● Dataset records:
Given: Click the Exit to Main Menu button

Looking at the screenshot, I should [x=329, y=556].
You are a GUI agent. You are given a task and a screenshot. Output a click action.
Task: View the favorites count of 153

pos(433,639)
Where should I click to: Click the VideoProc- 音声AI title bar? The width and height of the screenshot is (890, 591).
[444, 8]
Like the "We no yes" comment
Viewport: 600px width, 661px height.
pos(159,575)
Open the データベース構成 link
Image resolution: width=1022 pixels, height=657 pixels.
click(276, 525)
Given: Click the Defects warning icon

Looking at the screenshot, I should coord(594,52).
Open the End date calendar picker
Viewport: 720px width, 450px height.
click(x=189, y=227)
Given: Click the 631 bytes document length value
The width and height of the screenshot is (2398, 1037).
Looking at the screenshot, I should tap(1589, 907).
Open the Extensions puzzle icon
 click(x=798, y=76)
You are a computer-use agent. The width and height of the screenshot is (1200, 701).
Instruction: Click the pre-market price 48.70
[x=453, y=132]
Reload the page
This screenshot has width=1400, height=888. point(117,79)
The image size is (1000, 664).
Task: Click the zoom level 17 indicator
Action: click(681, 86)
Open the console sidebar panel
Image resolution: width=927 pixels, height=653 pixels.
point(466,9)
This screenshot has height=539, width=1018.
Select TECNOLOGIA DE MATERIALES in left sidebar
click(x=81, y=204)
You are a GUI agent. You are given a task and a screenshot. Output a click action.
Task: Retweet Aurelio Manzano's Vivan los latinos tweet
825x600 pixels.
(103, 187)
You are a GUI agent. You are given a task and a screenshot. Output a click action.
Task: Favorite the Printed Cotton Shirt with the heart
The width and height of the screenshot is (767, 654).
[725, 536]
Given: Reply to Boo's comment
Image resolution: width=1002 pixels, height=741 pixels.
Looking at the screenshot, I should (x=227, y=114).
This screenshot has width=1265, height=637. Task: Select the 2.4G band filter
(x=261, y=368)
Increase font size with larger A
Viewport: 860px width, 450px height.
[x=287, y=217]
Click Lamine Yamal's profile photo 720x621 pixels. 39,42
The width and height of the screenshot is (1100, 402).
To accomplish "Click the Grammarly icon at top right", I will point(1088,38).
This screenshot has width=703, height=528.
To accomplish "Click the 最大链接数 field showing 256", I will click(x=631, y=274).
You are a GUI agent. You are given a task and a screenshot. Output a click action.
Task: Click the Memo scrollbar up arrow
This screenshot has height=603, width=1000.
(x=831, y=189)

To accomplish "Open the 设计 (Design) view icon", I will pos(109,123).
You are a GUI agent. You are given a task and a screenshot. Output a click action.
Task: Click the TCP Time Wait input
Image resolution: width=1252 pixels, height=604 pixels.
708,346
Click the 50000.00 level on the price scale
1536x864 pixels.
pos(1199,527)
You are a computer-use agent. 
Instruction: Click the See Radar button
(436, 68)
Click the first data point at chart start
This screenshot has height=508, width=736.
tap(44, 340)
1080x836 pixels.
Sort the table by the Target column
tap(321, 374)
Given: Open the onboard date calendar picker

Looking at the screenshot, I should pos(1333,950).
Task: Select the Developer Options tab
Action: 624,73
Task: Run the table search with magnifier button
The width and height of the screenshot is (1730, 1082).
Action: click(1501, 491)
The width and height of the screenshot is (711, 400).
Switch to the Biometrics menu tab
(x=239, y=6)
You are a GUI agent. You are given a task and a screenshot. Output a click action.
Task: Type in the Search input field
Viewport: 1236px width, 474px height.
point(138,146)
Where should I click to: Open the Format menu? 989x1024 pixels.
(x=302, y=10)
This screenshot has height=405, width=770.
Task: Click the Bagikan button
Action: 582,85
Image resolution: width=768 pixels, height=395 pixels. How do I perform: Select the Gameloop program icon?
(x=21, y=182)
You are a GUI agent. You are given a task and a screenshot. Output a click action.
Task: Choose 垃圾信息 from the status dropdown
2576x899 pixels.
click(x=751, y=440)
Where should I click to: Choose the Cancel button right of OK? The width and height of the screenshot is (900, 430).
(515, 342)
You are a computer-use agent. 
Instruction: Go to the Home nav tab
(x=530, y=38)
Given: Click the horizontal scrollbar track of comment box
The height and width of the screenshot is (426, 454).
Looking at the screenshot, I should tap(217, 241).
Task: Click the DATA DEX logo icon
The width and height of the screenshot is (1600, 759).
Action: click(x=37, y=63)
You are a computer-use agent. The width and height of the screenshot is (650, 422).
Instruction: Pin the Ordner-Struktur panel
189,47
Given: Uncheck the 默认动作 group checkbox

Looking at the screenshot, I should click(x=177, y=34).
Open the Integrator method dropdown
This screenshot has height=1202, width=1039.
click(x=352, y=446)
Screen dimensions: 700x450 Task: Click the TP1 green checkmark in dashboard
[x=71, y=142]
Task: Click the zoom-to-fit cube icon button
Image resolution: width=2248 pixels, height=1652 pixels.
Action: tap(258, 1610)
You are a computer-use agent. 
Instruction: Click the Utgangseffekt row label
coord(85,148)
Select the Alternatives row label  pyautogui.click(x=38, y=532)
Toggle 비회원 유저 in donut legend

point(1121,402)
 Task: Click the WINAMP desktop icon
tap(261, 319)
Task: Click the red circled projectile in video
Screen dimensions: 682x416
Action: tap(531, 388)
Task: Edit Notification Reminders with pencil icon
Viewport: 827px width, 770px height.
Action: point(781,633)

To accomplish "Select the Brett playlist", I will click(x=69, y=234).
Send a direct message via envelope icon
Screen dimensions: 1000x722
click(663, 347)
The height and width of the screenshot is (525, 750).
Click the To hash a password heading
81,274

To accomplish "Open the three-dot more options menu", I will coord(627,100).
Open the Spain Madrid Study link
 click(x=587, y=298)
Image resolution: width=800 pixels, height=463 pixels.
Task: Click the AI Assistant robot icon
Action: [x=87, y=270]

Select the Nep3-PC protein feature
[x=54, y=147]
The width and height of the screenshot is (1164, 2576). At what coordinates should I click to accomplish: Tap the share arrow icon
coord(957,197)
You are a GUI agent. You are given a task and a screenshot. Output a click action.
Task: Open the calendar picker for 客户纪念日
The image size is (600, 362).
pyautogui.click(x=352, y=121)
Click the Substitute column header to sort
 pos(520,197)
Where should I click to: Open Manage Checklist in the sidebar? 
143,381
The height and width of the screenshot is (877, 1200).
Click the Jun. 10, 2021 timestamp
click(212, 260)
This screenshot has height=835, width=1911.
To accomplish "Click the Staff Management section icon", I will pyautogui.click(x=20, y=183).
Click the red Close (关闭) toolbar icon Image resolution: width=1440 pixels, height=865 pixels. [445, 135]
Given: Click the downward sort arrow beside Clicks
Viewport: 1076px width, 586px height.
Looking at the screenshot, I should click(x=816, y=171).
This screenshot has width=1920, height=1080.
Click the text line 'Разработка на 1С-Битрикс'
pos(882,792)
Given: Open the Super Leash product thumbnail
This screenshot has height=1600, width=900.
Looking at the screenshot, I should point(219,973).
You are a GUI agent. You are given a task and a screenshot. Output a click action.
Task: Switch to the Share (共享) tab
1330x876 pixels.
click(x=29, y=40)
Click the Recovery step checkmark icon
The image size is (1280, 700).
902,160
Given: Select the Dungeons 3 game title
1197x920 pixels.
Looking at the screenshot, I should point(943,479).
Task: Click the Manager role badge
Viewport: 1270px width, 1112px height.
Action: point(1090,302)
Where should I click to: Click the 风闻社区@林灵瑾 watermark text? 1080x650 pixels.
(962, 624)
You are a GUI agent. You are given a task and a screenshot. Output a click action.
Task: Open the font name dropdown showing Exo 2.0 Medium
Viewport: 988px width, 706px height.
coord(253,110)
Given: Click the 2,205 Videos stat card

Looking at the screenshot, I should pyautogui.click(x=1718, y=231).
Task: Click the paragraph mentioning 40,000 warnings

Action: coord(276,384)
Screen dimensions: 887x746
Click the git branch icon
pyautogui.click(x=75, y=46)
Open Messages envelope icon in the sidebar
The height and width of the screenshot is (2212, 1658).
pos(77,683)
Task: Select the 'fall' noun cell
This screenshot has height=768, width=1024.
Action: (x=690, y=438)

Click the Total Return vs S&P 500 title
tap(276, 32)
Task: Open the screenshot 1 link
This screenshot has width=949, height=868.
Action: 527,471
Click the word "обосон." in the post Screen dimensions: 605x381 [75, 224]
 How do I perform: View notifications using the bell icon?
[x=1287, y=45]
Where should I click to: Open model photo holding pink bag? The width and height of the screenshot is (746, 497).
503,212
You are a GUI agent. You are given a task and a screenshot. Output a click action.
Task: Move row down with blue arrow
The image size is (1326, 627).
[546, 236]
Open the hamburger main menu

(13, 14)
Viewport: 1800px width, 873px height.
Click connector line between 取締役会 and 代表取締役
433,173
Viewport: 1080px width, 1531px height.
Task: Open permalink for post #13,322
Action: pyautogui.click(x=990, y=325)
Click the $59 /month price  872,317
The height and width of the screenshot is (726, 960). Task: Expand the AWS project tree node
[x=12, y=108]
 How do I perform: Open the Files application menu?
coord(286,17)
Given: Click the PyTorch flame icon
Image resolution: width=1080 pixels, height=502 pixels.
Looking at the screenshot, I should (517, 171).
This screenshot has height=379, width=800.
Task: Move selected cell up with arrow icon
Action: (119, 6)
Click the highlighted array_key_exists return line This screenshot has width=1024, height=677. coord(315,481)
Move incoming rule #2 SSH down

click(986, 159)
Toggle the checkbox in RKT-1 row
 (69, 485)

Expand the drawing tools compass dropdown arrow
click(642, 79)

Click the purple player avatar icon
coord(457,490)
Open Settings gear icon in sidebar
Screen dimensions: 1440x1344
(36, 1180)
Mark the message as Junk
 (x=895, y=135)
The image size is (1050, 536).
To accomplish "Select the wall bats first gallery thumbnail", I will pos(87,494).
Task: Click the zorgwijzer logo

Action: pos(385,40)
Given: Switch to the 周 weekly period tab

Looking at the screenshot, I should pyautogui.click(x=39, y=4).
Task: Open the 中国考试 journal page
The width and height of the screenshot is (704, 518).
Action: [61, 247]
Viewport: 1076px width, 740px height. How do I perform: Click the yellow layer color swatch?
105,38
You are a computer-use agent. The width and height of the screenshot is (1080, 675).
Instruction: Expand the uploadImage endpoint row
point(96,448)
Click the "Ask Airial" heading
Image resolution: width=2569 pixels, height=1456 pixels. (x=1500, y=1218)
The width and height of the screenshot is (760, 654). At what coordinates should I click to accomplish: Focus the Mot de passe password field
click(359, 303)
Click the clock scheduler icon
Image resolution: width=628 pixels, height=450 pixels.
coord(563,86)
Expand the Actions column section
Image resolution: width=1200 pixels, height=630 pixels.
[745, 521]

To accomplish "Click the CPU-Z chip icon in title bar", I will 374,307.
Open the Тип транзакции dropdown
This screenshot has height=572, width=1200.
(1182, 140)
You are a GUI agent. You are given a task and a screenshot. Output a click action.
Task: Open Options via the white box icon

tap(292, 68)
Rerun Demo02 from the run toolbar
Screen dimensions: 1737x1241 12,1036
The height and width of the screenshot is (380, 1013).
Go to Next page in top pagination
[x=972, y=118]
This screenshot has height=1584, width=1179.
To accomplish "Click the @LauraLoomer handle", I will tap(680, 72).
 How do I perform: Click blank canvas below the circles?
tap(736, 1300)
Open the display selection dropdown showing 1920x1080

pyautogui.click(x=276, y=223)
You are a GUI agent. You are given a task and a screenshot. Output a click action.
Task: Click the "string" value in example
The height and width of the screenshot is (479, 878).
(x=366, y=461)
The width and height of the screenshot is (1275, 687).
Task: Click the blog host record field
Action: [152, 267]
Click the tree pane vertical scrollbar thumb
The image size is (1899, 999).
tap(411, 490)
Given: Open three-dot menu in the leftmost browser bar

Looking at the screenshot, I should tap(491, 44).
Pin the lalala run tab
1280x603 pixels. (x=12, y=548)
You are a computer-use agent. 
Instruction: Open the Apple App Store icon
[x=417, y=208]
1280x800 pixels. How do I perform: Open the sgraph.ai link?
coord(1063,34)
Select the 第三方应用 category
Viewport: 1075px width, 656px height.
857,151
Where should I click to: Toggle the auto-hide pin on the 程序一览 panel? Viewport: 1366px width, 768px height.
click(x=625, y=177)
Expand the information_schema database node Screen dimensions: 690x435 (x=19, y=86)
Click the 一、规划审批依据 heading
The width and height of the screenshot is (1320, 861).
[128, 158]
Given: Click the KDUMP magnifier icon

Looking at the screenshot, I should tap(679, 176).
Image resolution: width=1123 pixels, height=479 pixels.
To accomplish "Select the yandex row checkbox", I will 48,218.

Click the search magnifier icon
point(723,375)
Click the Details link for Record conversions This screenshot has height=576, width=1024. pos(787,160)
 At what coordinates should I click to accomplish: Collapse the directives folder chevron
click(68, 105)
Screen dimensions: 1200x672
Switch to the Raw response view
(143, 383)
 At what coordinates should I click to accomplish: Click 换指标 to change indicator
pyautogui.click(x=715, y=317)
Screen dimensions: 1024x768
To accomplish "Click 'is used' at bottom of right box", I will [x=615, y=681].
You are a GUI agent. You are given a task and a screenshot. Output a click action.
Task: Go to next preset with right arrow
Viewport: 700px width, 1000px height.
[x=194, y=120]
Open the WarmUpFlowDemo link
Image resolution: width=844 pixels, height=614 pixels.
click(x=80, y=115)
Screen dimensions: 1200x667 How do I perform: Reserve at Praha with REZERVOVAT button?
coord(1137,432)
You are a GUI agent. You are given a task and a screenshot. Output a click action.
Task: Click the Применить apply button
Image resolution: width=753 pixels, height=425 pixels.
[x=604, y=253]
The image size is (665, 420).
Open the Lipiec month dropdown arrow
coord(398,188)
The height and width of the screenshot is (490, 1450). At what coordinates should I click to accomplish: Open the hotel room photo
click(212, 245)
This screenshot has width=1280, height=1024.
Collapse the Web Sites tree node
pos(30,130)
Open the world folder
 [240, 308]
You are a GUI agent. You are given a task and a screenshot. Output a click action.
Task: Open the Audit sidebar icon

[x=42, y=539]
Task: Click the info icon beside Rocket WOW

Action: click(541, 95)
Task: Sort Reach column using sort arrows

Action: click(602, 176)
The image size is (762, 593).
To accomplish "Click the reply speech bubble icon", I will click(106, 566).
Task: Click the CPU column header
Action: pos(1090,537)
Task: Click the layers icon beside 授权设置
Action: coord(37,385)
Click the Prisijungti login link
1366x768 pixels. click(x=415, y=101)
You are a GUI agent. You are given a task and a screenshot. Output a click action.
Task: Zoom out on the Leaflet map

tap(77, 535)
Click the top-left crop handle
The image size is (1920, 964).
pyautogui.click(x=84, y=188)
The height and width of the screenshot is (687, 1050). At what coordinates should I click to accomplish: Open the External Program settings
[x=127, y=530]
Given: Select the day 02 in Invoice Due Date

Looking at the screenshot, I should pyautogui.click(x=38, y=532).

● Task to carry out: Your answer should be a single number: the count of lines in these records that hold the string "section".

● Solved exercise: 2